[erlang-questions] Supervisor post start update of restart intensity and period

Tue Oct 20 15:01:36 CEST 2015

On 2015年10月20日 火曜日 12:33:34 Michael Wright wrote:
> Hi Torben,
> 
> I did wonder about this as a solution, but I'm not terribly keen.
> 
> Take the case of 10 sup_10 supervisors with a restart intensity of 10, each
> with 10 children. If there are 11 child deaths for children concentrated on
> one of those supervisors, it will trigger a sup_10 restart, but if the 11
> children that die are distributed across 2 or more sup_10 supervisors, it
> won't... The sup_10 restart probably isn't a problem of course, but the
> number of total deaths in a period of time that will cause a sup_sup to
> restart is now variable, depending on exactly which of the children across
> the sup_10 supervisors die.
> 
> In fact, in this situation, 11 child deaths could cause a sup_10 death, or
> 100 child deaths could just about cause no sup_10 to die.

With your initial post I thought "hrm, that is sort of odd that it isn't dynamically configurable" but the only scenarios I could think of off-hand for actual systems I would maybe actually use this were ones where I want precisely the sort of isolation you view as problematic.
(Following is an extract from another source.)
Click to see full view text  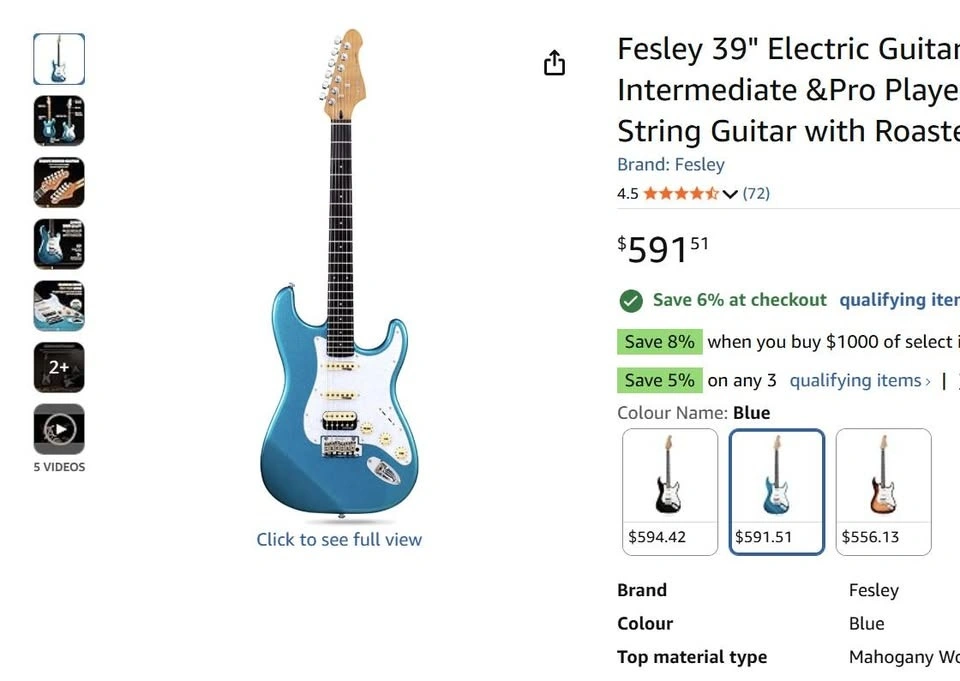coord(339,540)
As it stands, Torben's suggestion where a sup_sup can spawn dynamically configurable supervisors seems ideal -- especially considering that I could retire an existing sup (with the "wrong" configuration) and direct all new child creation to the new one (with the "right" configuration) -- and, hot updates aside, probably smoothly transition a running process' state to a new process under the new supervisor. There could easily be edge cases where that wouldn't work, but the general case seems straightforward.

It would be nice to abstract this all away for the general case, of course, and that doesn't seem to require making any adjustments to OTP.

But I lack imagination. In what case would this not work?

-Craig